▶ **Job 1**
According to the Streetcar article below, in what year did A Streetcar Named Desire first open on Broadway?
▶ **Job 2**
Please list every topic that, according to the Streetcar article below, Paramount's production sparks conversations about.
── Extract provided ──
What Would Tennessee Williams Think?

Tennessee Williams’ A Streetcar Named Desire first opened on Broadway in 1947 and took the theater world by storm, winning the Pulitzer Prize for drama and a Tony Award for Best Actress (Jessica Tandy). A lot has transpired in the world in the past 75 years, and yet some things seem like they might never change. A Streetcar Named Desire takes us to a familiar world where privilege and poverty clash in visceral, human ways, and Paramount’s production sparks conversations about the limits of love, the nature of reality and the brutal effect of scarcity versus abundance in society.

We asked Jim Corti how they decided to utilize what the motivation was to have two directors for A Streetcar Named Desire. Having been an integral part of Paramount’s Broadway and Bold Series since day one, Corti’s influence can be felt in the majority of the stage productions to date and has helped to forge the reputation the theater has earned for award-winning works. Yet he retains an openness to combining forces, recognizing the synergy that arises from such partnerships. He says that over the past few seasons, Paramount has been inviting co-direction as a means to offer recognition to new and seasoned directors alike, and adds, “I am so gratified by the various co-directors’ contributions to the work… I find it’s an important vehicle for bringing new directors to the Paramount Family.”
───
── Entries supplied ──
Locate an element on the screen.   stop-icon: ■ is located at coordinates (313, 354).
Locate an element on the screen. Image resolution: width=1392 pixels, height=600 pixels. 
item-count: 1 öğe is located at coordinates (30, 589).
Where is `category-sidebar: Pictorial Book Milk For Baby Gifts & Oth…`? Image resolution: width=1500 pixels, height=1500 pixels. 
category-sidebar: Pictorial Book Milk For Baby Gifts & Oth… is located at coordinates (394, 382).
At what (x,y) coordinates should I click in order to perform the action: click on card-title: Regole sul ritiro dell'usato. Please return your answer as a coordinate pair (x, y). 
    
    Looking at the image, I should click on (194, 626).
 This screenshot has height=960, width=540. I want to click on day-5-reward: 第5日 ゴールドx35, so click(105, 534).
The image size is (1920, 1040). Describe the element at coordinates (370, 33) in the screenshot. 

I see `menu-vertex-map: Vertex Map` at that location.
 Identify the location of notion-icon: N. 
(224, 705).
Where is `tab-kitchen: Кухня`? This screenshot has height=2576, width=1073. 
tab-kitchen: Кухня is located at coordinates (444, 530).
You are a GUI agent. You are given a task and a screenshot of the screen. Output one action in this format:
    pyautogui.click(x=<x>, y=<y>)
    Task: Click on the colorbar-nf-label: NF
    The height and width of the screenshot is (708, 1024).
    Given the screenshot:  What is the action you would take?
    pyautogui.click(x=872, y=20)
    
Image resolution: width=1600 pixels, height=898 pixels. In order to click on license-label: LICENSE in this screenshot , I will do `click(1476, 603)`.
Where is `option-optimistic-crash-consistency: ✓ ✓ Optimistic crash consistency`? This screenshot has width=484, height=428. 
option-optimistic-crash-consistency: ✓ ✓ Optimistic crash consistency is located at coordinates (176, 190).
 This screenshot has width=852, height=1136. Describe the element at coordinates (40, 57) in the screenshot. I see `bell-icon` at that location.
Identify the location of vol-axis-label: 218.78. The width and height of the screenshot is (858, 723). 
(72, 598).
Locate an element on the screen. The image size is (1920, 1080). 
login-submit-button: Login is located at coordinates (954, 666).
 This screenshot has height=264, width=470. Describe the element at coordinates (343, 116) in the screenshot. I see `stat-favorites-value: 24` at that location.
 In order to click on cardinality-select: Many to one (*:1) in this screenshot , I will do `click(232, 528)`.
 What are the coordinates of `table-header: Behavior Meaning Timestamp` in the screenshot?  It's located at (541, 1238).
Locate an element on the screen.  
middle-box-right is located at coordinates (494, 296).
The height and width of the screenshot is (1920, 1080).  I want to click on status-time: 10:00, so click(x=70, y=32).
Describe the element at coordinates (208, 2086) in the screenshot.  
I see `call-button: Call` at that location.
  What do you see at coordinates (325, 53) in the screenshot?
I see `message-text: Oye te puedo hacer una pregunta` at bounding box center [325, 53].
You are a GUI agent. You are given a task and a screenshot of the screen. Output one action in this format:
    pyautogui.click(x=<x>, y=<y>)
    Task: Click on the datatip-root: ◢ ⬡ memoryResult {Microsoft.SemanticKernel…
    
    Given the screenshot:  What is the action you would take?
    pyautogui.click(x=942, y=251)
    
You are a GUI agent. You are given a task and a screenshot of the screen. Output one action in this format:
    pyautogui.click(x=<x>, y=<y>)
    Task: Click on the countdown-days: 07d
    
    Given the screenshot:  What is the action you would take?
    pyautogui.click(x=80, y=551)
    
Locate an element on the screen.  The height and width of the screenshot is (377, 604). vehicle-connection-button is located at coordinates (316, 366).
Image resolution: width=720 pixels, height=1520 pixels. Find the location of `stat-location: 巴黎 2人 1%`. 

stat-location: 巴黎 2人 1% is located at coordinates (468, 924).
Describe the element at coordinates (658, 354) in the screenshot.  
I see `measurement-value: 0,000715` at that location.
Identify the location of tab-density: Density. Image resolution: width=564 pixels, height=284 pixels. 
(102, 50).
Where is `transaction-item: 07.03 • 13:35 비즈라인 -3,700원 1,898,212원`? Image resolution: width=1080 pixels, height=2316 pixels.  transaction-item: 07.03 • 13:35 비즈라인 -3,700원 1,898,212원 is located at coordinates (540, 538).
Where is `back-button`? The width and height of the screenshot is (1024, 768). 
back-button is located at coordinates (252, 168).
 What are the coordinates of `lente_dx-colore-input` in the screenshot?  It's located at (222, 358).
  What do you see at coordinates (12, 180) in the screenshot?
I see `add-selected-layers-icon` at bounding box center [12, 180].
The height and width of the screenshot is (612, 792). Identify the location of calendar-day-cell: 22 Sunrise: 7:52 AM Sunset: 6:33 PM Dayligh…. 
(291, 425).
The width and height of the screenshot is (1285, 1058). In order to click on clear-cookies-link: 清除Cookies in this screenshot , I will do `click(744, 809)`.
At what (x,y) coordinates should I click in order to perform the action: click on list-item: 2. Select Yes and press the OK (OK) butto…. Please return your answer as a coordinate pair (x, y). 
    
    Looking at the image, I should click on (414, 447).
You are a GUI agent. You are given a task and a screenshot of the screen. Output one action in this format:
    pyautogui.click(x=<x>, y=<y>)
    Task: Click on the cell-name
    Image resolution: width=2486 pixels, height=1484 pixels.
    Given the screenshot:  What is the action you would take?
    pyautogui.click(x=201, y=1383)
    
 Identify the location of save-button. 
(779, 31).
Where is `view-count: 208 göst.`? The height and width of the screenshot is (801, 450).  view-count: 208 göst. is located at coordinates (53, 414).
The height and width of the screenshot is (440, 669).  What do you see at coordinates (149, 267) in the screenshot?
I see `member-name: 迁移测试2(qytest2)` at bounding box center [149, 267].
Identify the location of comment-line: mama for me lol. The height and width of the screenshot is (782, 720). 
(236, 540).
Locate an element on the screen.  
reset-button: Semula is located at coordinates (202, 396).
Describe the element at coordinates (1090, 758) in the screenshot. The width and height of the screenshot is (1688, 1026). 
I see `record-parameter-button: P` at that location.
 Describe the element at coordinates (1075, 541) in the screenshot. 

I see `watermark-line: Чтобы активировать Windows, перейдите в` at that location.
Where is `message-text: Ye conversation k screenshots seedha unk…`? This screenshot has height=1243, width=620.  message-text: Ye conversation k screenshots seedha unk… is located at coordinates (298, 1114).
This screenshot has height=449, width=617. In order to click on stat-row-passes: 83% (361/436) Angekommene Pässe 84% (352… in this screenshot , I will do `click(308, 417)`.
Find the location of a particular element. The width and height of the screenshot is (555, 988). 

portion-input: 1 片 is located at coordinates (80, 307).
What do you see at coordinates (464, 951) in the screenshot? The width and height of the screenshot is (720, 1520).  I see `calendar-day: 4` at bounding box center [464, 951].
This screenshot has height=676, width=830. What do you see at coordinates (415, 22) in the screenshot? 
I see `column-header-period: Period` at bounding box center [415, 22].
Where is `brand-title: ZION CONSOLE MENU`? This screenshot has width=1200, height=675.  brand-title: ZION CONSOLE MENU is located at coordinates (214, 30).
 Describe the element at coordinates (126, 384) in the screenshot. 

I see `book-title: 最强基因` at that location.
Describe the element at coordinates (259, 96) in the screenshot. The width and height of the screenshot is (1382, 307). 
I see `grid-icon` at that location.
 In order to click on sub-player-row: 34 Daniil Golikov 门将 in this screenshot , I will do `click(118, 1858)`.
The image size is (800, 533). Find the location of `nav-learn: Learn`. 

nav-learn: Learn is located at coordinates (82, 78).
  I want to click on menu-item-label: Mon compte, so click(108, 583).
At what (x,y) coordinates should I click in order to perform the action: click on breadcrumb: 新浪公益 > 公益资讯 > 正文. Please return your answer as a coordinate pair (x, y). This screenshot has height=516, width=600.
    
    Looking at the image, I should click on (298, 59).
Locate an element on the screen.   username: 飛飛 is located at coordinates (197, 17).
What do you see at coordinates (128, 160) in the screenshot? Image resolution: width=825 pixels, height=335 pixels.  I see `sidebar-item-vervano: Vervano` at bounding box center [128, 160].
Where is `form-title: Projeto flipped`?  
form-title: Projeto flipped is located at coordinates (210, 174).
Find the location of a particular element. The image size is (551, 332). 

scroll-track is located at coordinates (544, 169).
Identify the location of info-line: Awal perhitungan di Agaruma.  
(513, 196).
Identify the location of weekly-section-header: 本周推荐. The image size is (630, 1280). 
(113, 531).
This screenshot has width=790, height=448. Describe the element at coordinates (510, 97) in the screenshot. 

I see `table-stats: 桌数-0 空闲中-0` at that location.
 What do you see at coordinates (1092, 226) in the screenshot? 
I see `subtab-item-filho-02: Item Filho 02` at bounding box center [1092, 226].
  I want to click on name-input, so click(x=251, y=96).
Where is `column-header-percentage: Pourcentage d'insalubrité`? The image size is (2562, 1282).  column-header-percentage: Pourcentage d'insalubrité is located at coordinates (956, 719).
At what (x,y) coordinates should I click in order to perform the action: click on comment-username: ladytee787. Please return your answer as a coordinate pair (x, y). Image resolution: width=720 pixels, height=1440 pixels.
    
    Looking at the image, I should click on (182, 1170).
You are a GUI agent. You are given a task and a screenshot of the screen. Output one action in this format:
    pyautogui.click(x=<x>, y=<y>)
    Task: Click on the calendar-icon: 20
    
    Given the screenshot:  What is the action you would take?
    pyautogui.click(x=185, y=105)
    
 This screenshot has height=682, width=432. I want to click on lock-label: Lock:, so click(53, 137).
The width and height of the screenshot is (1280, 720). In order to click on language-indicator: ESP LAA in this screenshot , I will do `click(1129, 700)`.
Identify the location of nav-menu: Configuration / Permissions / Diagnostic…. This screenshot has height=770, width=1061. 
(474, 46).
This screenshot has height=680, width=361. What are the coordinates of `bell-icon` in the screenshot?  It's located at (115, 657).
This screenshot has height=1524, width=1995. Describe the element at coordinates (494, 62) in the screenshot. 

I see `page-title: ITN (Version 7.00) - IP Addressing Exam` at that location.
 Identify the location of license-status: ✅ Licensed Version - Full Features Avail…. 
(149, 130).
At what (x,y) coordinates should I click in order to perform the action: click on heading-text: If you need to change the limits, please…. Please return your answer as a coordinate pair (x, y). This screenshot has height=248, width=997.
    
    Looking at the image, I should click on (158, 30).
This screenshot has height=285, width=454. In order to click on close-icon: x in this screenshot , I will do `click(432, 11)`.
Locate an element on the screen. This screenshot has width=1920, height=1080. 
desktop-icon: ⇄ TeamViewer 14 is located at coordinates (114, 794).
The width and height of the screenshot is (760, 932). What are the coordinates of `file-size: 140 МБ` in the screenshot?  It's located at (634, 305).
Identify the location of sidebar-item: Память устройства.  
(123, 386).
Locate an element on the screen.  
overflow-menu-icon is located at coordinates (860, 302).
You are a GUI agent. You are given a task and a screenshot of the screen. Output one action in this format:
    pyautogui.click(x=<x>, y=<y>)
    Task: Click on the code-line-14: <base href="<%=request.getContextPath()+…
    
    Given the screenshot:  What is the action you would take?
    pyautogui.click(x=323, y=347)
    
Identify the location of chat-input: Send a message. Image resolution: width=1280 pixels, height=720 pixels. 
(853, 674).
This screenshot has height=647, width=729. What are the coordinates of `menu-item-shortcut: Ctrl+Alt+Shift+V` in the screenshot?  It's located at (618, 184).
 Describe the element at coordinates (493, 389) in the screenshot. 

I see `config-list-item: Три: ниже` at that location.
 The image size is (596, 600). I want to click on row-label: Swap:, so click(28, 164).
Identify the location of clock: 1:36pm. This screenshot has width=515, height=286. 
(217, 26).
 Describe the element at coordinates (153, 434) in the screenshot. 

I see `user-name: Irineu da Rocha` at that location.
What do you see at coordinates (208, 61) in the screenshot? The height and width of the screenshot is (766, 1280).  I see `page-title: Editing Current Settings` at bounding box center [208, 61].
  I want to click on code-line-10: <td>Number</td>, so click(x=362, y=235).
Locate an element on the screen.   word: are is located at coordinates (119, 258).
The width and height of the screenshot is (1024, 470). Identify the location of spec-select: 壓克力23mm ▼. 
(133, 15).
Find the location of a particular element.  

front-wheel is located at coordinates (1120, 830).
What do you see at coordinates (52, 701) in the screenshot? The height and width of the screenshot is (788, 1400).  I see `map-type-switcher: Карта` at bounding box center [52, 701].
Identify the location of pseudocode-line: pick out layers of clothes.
───
▶ **Response area 1**
1947

▶ **Response area 2**
- The limits of love
- The nature of reality
- The brutal effect of scarcity versus abundance in society